§ **Selected text**

+ + + + +

If you are still unsure as to what I am talking about…let me digress.   My boys are the rough, outdoorsy kinds of kids.  I have always prided myself on the fact that they are not content to sit and watch hours and hours of television.  My boys would rather go outside and sit atop their fort and pretend that they are pirates in a ship surrounded by a sea of alligators.  They are content to swing from their tire swing and yell out like Tarzan.  When it rains, Will (age 5)  and Jack (age 3) like to pitch a tent in their room and play “camp.”  I’ve even served them “camp food” inside their tent (even George – 18 mos. is allowed inside).  On occasion, they’ve taken naps inside the tent.  In other words, they are typical boys.

Let me say that this is not a rant….I just need the chance to voice my concern over Will & Jack’s latest Christmas request.  Will asked Santa for “Cowboy stuff.”  Will specifically asked for a cowboy belt, hat, chaps, rope…and cap gun.  Jack specifically asked Santa for a full Indian headdress, chaps…and cap gun (bow and arrow were optional).

At the mention of such items, I became nostalgic for the days of the Lone Ranger and Tonto, circa 1959?  I thought it was really cute that both boys wanted to dress up like John Wayne and Geronimo.  I couldn’t help but to think of the photo ops.  Even the cap guns didn’t sound so bad, since Santa would only give them a gun sans caps.  Harmless enough, right?

While getting the boys ready for church this morning, I asked Will about his Christmas list.   This is when said, “Oh, Mommy…I’m so excited about Christmas!  I can’t wait to get my cowboy stuff.  Jack can’t wait either.  As soon as we get it, we plan to have a “real war” in the backyard.  Won’t that be awesome?!”

+ + + + +

§ **Stored data**
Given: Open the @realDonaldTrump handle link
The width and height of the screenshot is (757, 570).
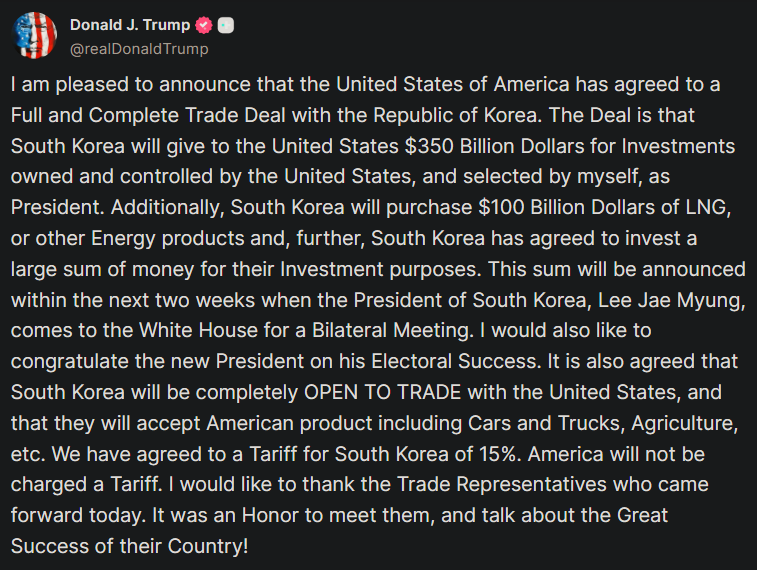Looking at the screenshot, I should tap(139, 49).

+ + + + +

§ **Apply what you read**
a – Extract the passage about Will and Jack from "Let me say that" to "arrow were optional).".
b – In the passage about Will and Jack, list every item Will specifically asked Santa for.
c – Carry on the passage about Will and Jack from its last sentence.
The listing is separate material and has no connection to the passage about Will and Jack.

§ **Results of the tasks**
a –
Let me say that this is not a rant….I just need the chance to voice my concern over Will & Jack’s latest Christmas request.  Will asked Santa for “Cowboy stuff.”  Will specifically asked for a cowboy belt, hat, chaps, rope…and cap gun.  Jack specifically asked Santa for a full Indian headdress, chaps…and cap gun (bow and arrow were optional).

b – cowboy belt, hat, chaps, rope, cap gun

c –
My heart stopped.  This could mean scrapes, cuts, and the hurling of dogpoo (it’s happened before).  I’ve seen the boys reenact “war” before.  It was right after they saw Narnia and Peter Pan.  They were obsessed with swords for months.  I refused to buy play swords, so every tree branch and stick was brandished as a sword.  As soon as I heard the words, “On guard” or “Walk the plank!,” I was there in a heartbeat screaming, “Drop the sticks!”   See, I don’t want anyone to get hurt…at the same time, I don’t want them to lose their sense of adventure and what it means to be a boy.  It’s a dilemma.  Plus, I’m in constant fear that someone from the Department of Children Services will come knocking on my door any minute wanting to know why Will has a black eye or why Jack ‘s fingernail is peeling away from the cuticle (that happened as a result of climbing the neighbor’s fence and getting his finger caught between the slats).  Even the pediatrician’s office knows our insurance information by heart…now, we are just ushered into the same room – Examination Room #3, thank you.

I guess I’m just giving up.  This is life with boys.  Santa is bringing cowboys gear and such.  I think I better stock up on Super Hero bandaids.  It’s just a hard knock life with boys.  Life would be so boring without them.  I love ’em.  Thank God for little boys.  Thank God for my boys.